Description of the task:
In the lines below, switch every "Viewport" to "Window" and leave everything else unchanged.

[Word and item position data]
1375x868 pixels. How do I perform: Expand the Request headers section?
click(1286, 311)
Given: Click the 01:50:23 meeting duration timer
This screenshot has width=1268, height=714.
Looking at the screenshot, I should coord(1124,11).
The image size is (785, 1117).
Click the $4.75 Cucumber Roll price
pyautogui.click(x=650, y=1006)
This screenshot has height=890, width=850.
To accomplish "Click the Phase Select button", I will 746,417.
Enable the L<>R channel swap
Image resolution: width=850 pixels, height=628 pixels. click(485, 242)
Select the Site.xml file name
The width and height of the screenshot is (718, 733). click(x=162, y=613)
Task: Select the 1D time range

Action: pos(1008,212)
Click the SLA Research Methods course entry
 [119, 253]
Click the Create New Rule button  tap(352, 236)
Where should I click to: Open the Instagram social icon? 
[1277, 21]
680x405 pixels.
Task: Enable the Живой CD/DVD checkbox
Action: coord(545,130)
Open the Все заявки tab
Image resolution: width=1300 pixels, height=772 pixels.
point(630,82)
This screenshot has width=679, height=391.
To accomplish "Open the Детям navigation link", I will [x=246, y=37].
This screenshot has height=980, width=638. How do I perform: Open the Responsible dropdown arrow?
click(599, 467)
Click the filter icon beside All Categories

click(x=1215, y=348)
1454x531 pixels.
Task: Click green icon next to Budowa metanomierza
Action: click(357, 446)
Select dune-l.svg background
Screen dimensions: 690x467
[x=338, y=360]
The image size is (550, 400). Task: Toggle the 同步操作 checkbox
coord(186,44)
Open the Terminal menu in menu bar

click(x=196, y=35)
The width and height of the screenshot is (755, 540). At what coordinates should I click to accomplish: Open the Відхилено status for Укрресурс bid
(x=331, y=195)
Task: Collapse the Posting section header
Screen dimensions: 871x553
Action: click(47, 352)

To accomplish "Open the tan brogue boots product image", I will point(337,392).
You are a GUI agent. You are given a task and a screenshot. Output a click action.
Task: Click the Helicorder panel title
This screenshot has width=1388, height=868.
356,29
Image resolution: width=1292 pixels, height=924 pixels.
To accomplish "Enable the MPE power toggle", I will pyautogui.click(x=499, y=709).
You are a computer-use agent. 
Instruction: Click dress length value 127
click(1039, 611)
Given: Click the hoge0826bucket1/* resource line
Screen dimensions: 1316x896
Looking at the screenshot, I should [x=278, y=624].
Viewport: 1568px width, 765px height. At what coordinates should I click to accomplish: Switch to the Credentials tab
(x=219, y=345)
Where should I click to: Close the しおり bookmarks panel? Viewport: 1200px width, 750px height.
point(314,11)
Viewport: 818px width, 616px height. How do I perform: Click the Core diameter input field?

The reply:
1375x868 pixels. How do I perform: Expand the Request headers section?
click(1286, 311)
Given: Click the 01:50:23 meeting duration timer
This screenshot has width=1268, height=714.
Looking at the screenshot, I should coord(1124,11).
The image size is (785, 1117).
Click the $4.75 Cucumber Roll price
pyautogui.click(x=650, y=1006)
This screenshot has height=890, width=850.
To accomplish "Click the Phase Select button", I will 746,417.
Enable the L<>R channel swap
Image resolution: width=850 pixels, height=628 pixels. click(485, 242)
Select the Site.xml file name
The width and height of the screenshot is (718, 733). click(x=162, y=613)
Task: Select the 1D time range

Action: pos(1008,212)
Click the SLA Research Methods course entry
 [119, 253]
Click the Create New Rule button  tap(352, 236)
Where should I click to: Open the Instagram social icon? 
[1277, 21]
680x405 pixels.
Task: Enable the Живой CD/DVD checkbox
Action: coord(545,130)
Open the Все заявки tab
Image resolution: width=1300 pixels, height=772 pixels.
point(630,82)
This screenshot has width=679, height=391.
To accomplish "Open the Детям navigation link", I will [x=246, y=37].
This screenshot has height=980, width=638. How do I perform: Open the Responsible dropdown arrow?
click(599, 467)
Click the filter icon beside All Categories

click(x=1215, y=348)
1454x531 pixels.
Task: Click green icon next to Budowa metanomierza
Action: click(357, 446)
Select dune-l.svg background
Screen dimensions: 690x467
[x=338, y=360]
The image size is (550, 400). Task: Toggle the 同步操作 checkbox
coord(186,44)
Open the Terminal menu in menu bar

click(x=196, y=35)
The width and height of the screenshot is (755, 540). At what coordinates should I click to accomplish: Open the Відхилено status for Укрресурс bid
(x=331, y=195)
Task: Collapse the Posting section header
Screen dimensions: 871x553
Action: click(47, 352)

To accomplish "Open the tan brogue boots product image", I will point(337,392).
You are a GUI agent. You are given a task and a screenshot. Output a click action.
Task: Click the Helicorder panel title
This screenshot has width=1388, height=868.
356,29
Image resolution: width=1292 pixels, height=924 pixels.
To accomplish "Enable the MPE power toggle", I will pyautogui.click(x=499, y=709).
You are a computer-use agent. 
Instruction: Click dress length value 127
click(1039, 611)
Given: Click the hoge0826bucket1/* resource line
Screen dimensions: 1316x896
Looking at the screenshot, I should [x=278, y=624].
Window: 1568px width, 765px height. At what coordinates should I click to accomplish: Switch to the Credentials tab
(x=219, y=345)
Where should I click to: Close the しおり bookmarks panel? Window: 1200px width, 750px height.
point(314,11)
Window: 818px width, 616px height. How do I perform: Click the Core diameter input field?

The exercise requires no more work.